Datum van aanzegging van de functies
17. Op grond van artikel 19aa, tweede lid, van de ZW, heeft de verzekerde, bedoeld in het eerste lid, in afwijking van het eerste lid, onderdeel b, recht op ziekengeld tot een maand na de dag waarop hij in staat is om meer dan 65% van het maatmaninkomen per uur te verdienen. Dit wordt ook wel de uitlooptermijn genoemd
18. Uitgangspunt is dat bij de EZWB zoveel mogelijk wordt aangesloten bij de systematiek van de Wet WIA. Voor wat betreft de te hanteren uitlooptermijn geldt in dat verband dat deze is bedoeld om de verzekerde de gelegenheid te geven zich in te stellen op zijn gewijzigde (financiële) situatie en zich te oriënteren op de arbeidsmarkt om zijn/haar resterende verdiencapaciteit te benutten.
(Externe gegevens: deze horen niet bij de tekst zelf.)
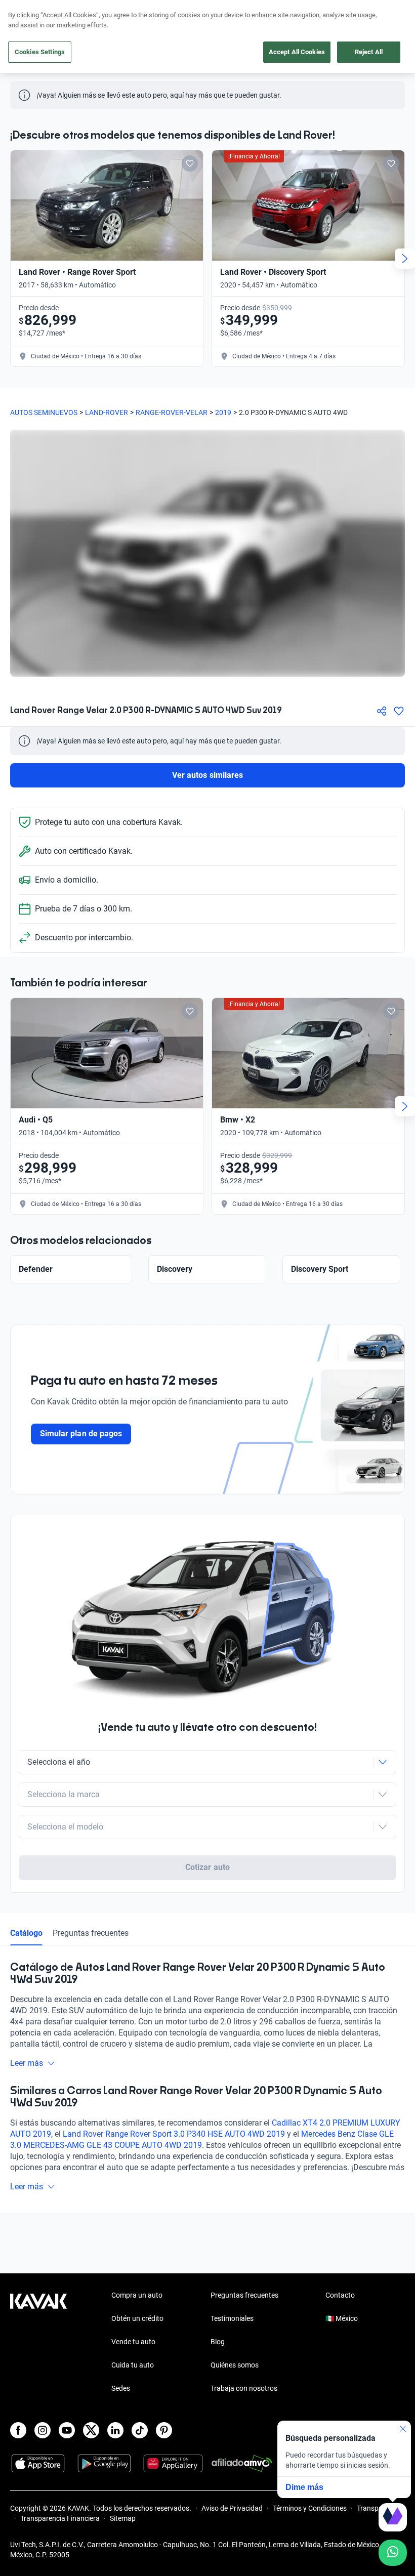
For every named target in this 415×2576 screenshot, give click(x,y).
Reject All (369, 52)
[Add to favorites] (190, 163)
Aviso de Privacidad (232, 2508)
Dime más (304, 2487)
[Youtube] (67, 2430)
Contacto (340, 2295)
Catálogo (26, 1933)
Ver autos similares (207, 775)
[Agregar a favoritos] (399, 711)
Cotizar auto (207, 1867)
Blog (218, 2342)
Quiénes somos (235, 2365)
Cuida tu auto (132, 2365)
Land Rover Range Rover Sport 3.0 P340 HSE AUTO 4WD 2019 (174, 2134)
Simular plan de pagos (81, 1433)
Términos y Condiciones (310, 2508)
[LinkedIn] (115, 2430)
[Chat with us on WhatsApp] (393, 2553)
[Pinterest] (164, 2430)
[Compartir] (382, 711)
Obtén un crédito (137, 2318)
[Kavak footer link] (38, 2343)
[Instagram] (42, 2430)
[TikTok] (140, 2430)
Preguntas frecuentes (91, 1933)
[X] (91, 2430)
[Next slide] (405, 258)
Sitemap (123, 2518)
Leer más (26, 2063)
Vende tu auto (133, 2342)
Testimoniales (232, 2318)
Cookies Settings (40, 52)
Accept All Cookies (297, 52)
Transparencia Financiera (60, 2518)
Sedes (120, 2388)
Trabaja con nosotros (244, 2388)
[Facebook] (18, 2430)
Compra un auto (136, 2295)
Naar vaste rechtspraak van de Centrale Raad van Beroep vangt de uitlooptermijn aan op het moment van aanzeggen van de (nieuw) geselecteerde functies.
19. Volgens eiseres heeft het Uwv onvoldoende gemotiveerd waarom de verlengde uitlooptermijn vóór afloop van de 104 weken eindigde. Eiseres wijst erop dat zij het voornemen tot beëindiging van de ZW-uitkering van 8 maart 2024 niet heeft ontvangen. Daarom zijn volgens haar de functies niet tijdig aangezegd. De rechtbank begrijpt het betoog van eiseres zo dat zij betwist dat de geselecteerde functies zijn aangezegd op 8 maart 2024, omdat zij het voornemen met het rapport van de arbeidsdeskundige bezwaar en beroep van 1 maart 2024 waarin de functies zijn geduid, niet heeft ontvangen, althans pas na het bestreden besluit 2 van 28 maart 2024 heeft ontvangen. Het betoog van eiseres slaagt. Dit legt de rechtbank hierna uit.